> **TESTO FORNITO**:
◇ ◇ ◇ ◇
Parola agli esperti
Coronavirus, "come eliminarlo in soli 35 minuti": la (semplicissima) scoperta che rivoluzione la guerra alla pandemia
Un articolo pubblicato il 21 gennaio sulla rivista scientifica Nature, sottolinea come la trasmissione del Coronavirus avvenga soprattutto per via aerea, attraverso l'inalazione di aerosol infetti, mentre molto più marginale appare il ruolo giocato dal contatto con le superfici contaminate. Diventa dunque quanto mai importante, per contrastare la trasmissione del virus, garantire un'adeguata qualità dell'aria indoor, in particolare nelle attuali strutture vaccinali, dove il rischio potrebbe essere più elevato: gli impianti aeraulici, quelli cioè che si occupano della climatizzazione o ventilazione degli edifici, possono diventare infatti veicoli del virus. La prima e più importante raccomandazione attiene ovviamente alla ventilazione di tutti i locali, che vedranno la presenza costante del personale sanitario e dei soggetti cui viene somministrato il vaccino. È fondamentale che gli ambienti siano dotati di impianti di trattamento aria privi di circuiti di ricircolo e in grado di garantire un adeguato tasso di ventilazione, almeno pari a 8 ricambi d'aria all'ora. In simili condizioni, infatti, la trasmissione dovuta alla permanenza nell'aria interna di micro-droplet contenenti il virus, è adeguatamente contrastata, poiché in circa 35 minuti tali particelle contaminanti vengono eliminate al 99%.
◇ ◇ ◇ ◇
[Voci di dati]
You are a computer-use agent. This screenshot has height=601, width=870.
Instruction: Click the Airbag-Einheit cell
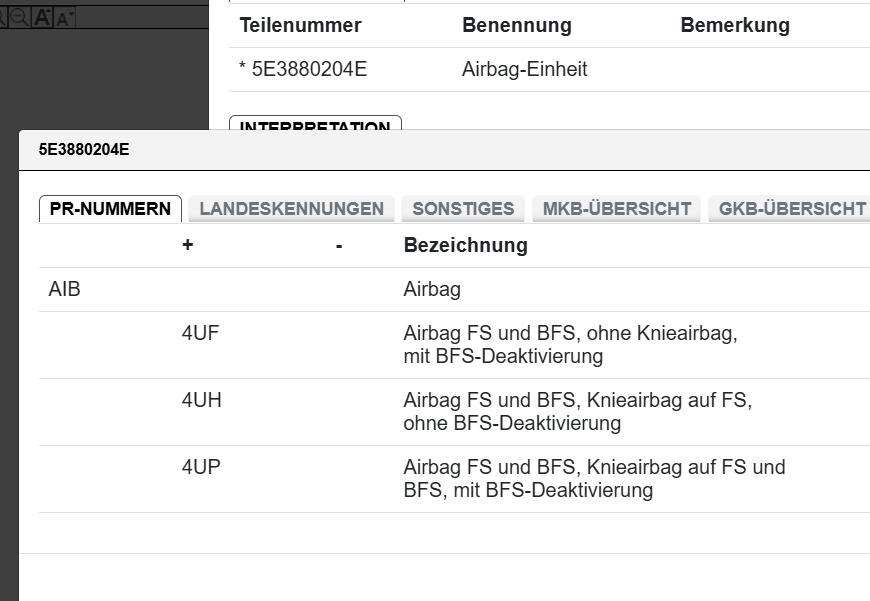coord(524,70)
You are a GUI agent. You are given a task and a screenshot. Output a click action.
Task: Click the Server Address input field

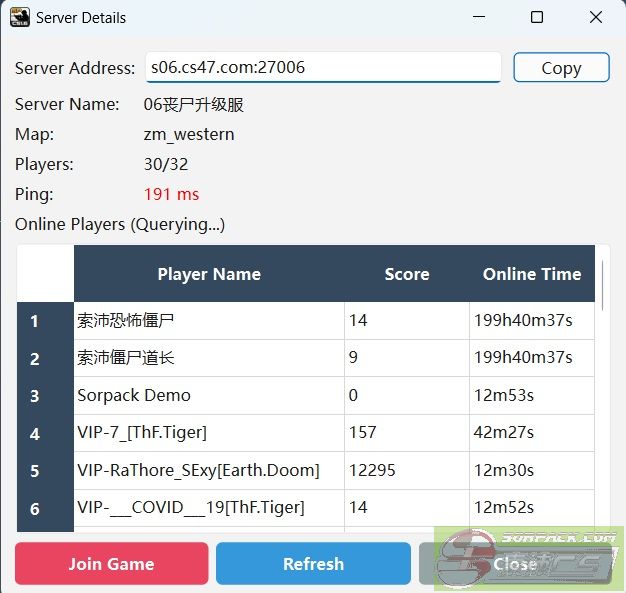(x=322, y=68)
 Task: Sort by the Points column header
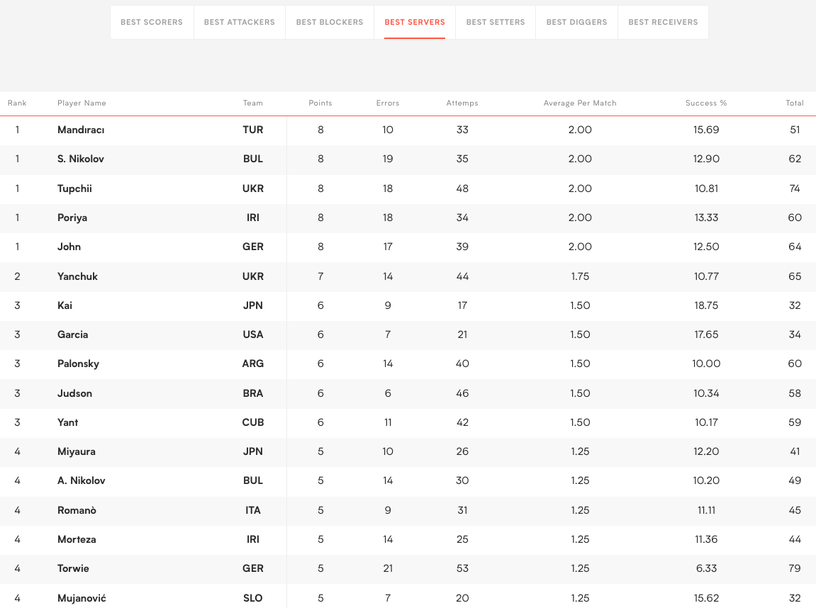click(x=320, y=103)
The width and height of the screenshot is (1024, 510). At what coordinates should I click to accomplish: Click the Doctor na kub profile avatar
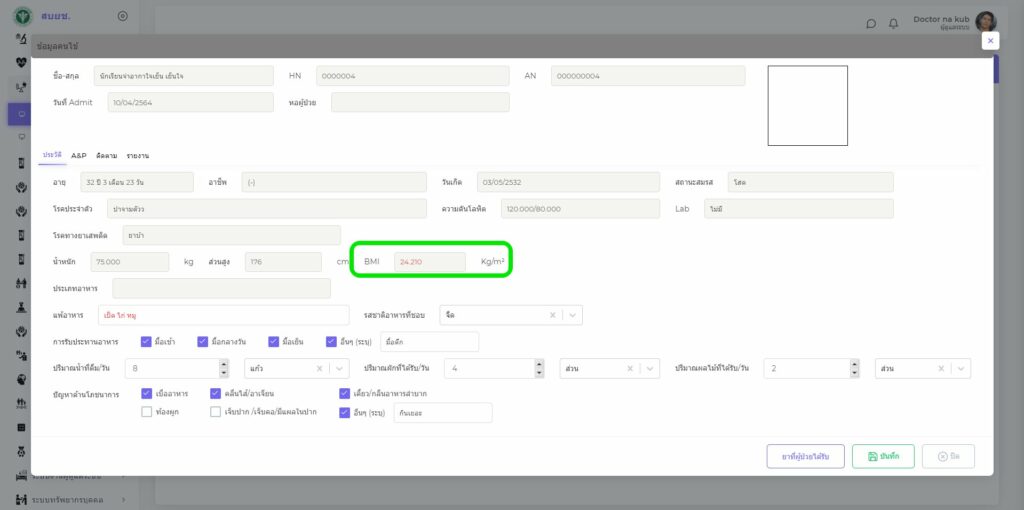[986, 22]
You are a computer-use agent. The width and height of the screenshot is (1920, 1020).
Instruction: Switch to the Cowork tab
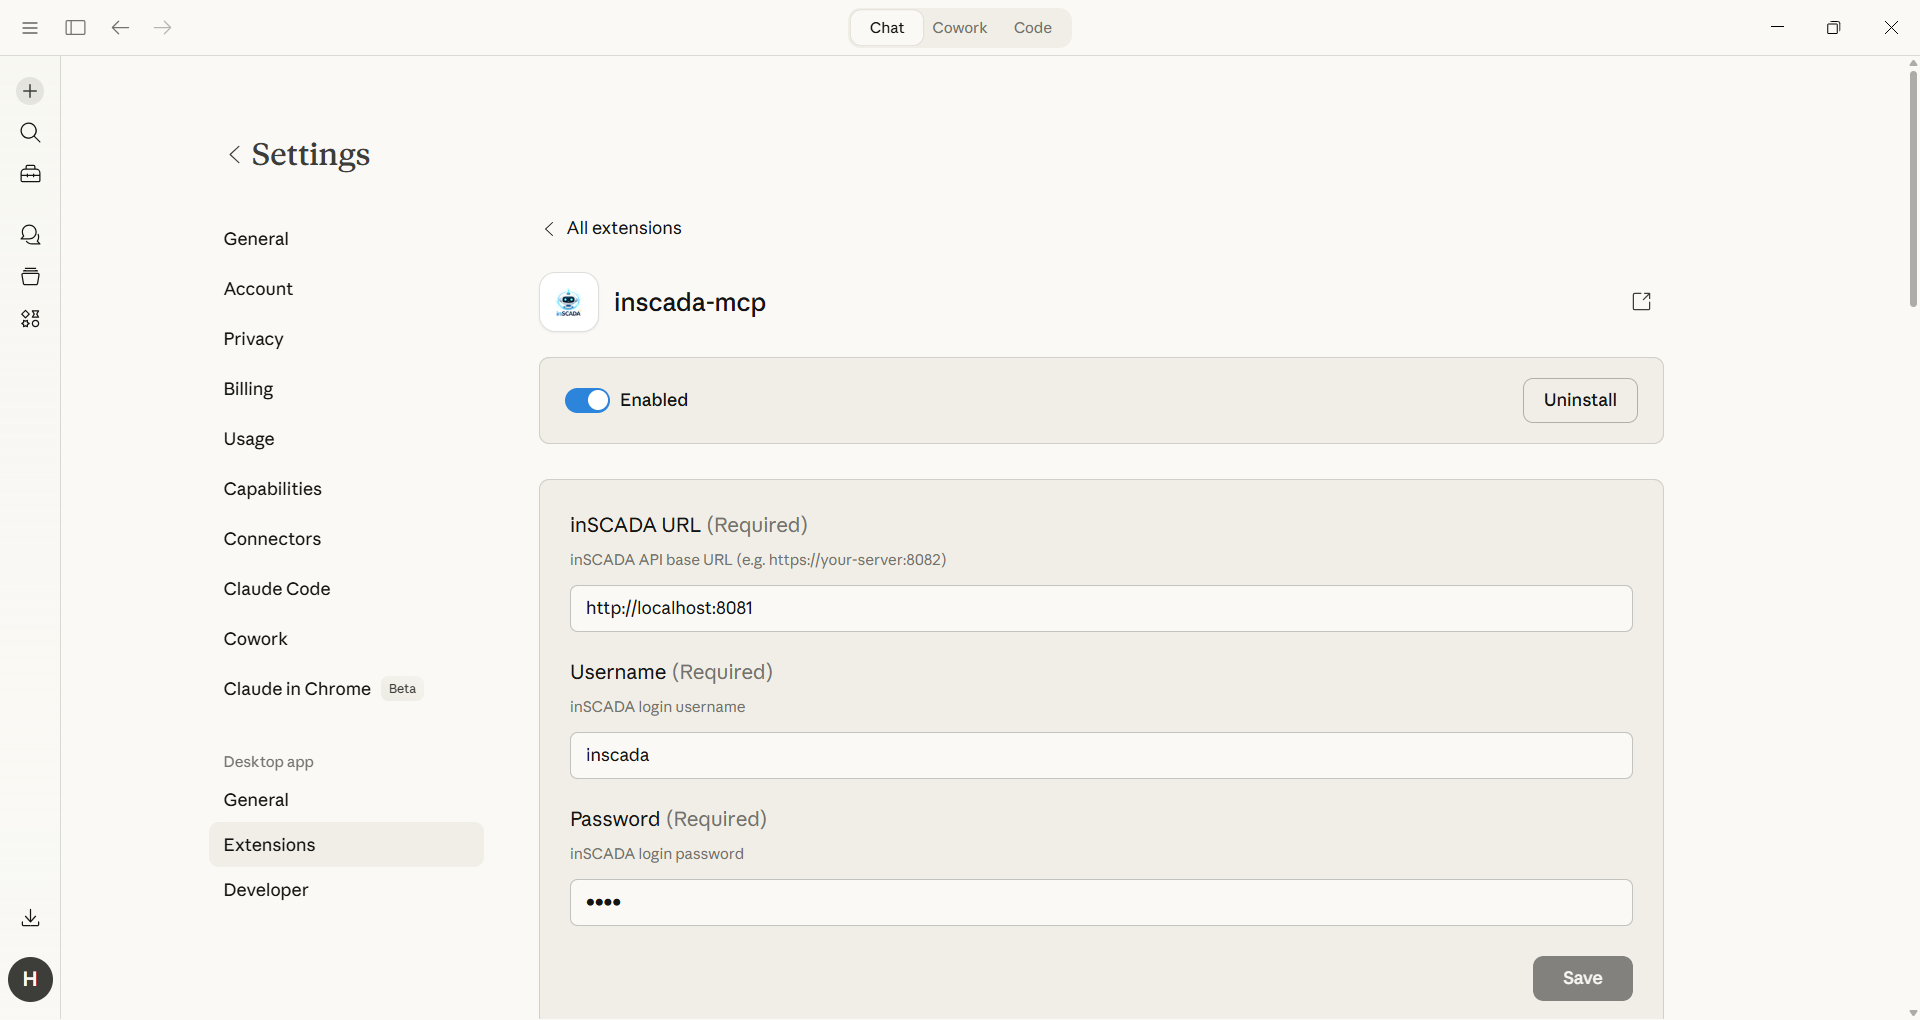pyautogui.click(x=959, y=28)
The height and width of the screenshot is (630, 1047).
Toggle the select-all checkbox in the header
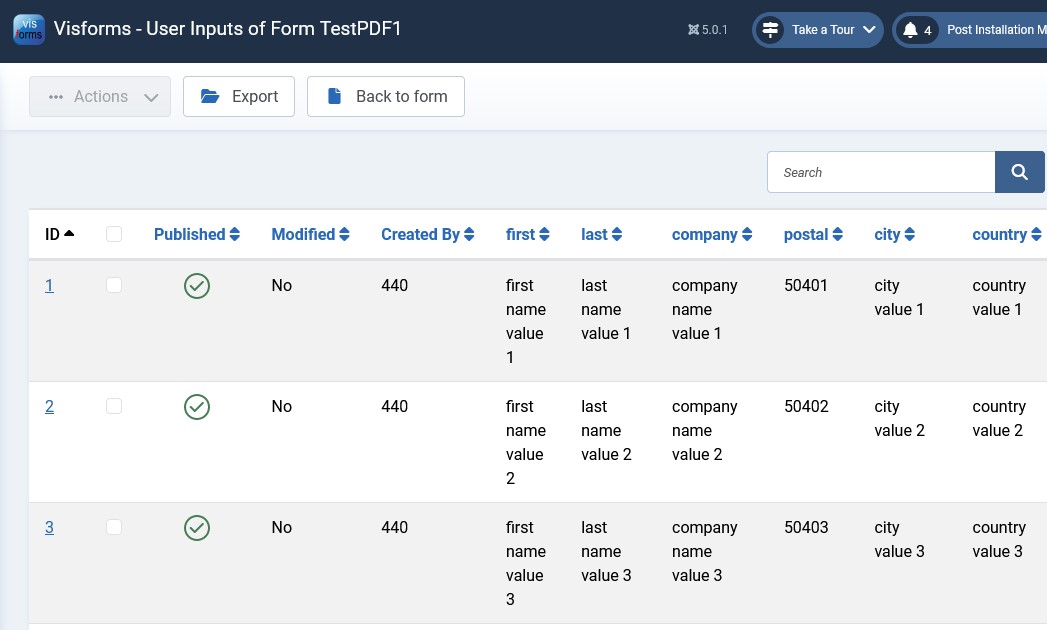pos(114,233)

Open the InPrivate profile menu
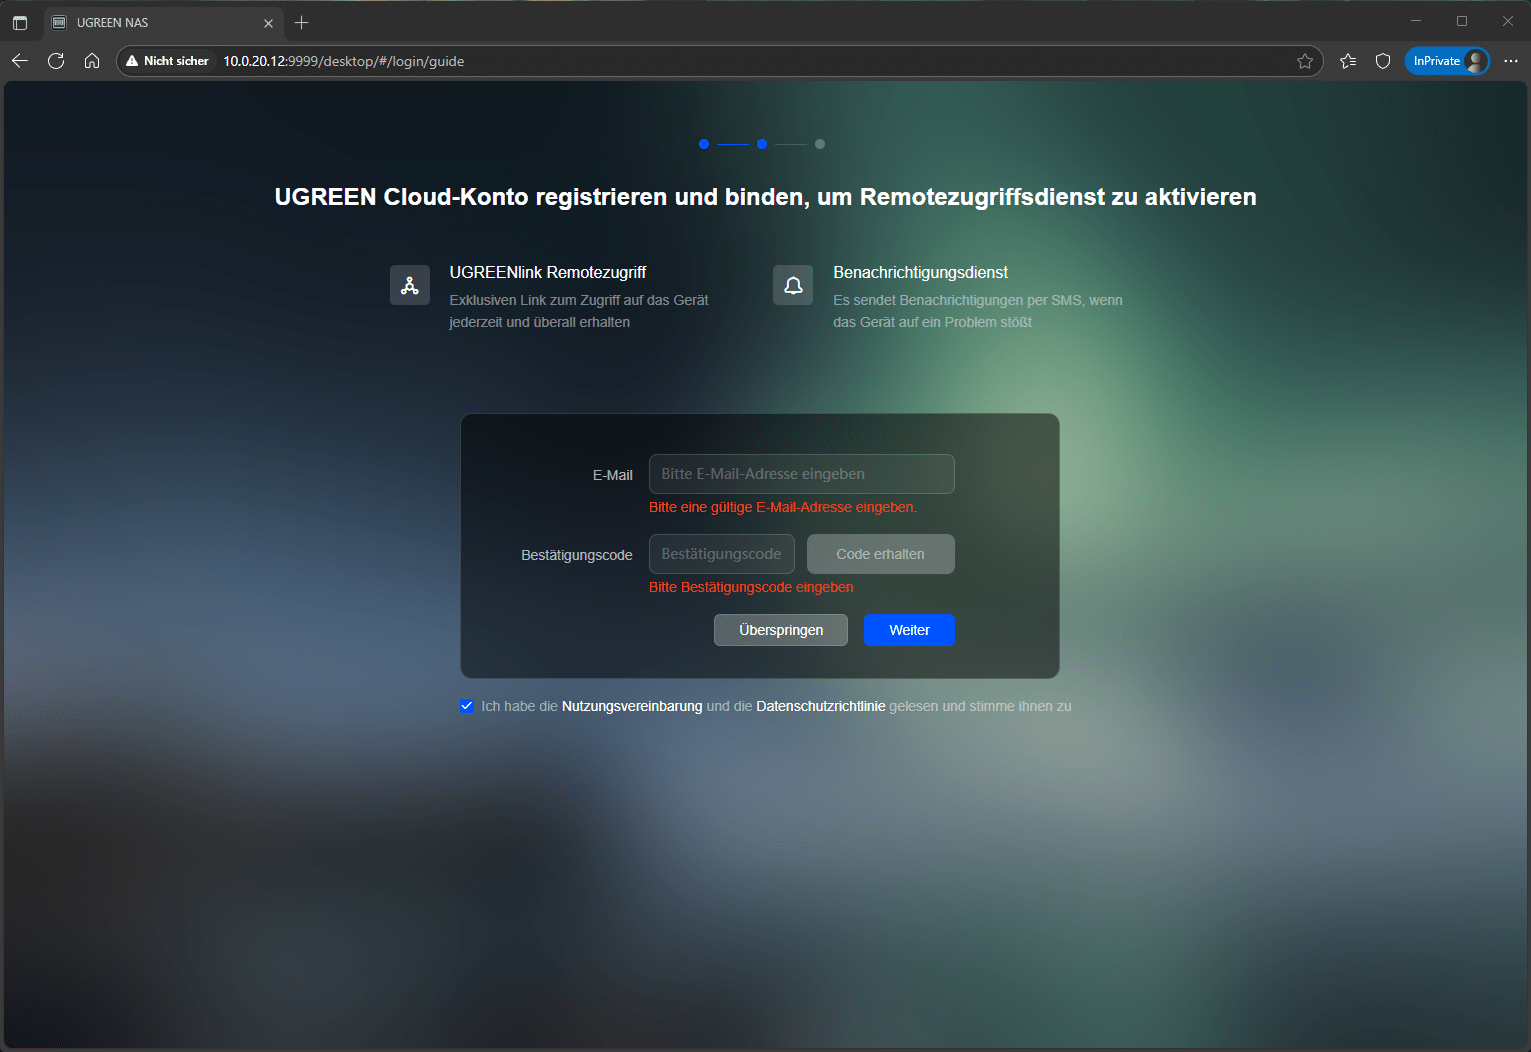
◇ ◇ ◇ ◇
> **DOMANDE**:
• a. Stabilisci se ciascuna affermazione concorda con il testo sulla trasmissione del Coronavirus, rispondendo sì o no e riportando tra virgolette le parole del testo che lo decidono: (i) il contagio passa soprattutto dal contatto con le superfici contaminate; (ii) si consiglia un tasso di almeno 8 ricambi d'aria all'ora; (iii) gli impianti di trattamento aria dovrebbero avere circuiti di ricircolo.
• b. Prosegui il testo sulla trasmissione del Coronavirus e sulla ventilazione dei locali, a partire dal punto in cui si interrompe.
Le voci di dati non hanno alcun rapporto con il testo fornito.

> **RISPOSTE**:
• a.
(i) No: "molto più marginale appare il ruolo giocato dal contatto con le superfici contaminate".
(ii) Sì: "almeno pari a 8 ricambi d'aria all'ora".
(iii) No: "privi di circuiti di ricircolo".

• b.
Aumentando ulteriormente il numero di ricambi d'aria la situazione migliora sensibilmente: con 10 ricambi l'ora, tale risultato si raggiunge in 28 minuti e con dodici ricambi l'ora, in 23 minuti. Una seconda raccomandazione riguarda la precisa mappatura dei flussi d'aria in ingresso e in uscita. Gli impianti di trattamento aria, infatti, oltre ad introdurre negli edifici determinate quantità d'aria dall'esterno, ne devono anche estrarre una quantità equivalente, per evitare che all'interno dei locali aumenti la pressione ambientale, rendendoli invivibili. La conoscenza precisa di come si muovono i flussi dell'aria, pertanto, risulta di grande importanza per valutare come le micro-droplet infette, veicolate da questi flussi, si possano propagare e spostare all'interno degli ambienti indoor. In questo senso, ad esempio, la stessa disposizione degli arredi e delle persone deve tener conto di tale variabile, evitando di posizionare postazioni lavorative in ambiti spaziali direttamente attraversati dai flussi d'aria, perché potrebbero veicolare il virus. Inoltre, la presenza negli ambienti di unità locali di climatizzazione, come i ventilconvettori o i cosiddetti "split", può alterare significativamente le distanze di sicurezza da mantenere e pertanto deve essere presa in considerazione. Infine, una terza indicazione attiene alla corretta gestione igienica degli impianti, con particolare riguardo alla scelta e sostituzione dei filtri dell'aria e al controllo dello stato igienico generale degli apparati.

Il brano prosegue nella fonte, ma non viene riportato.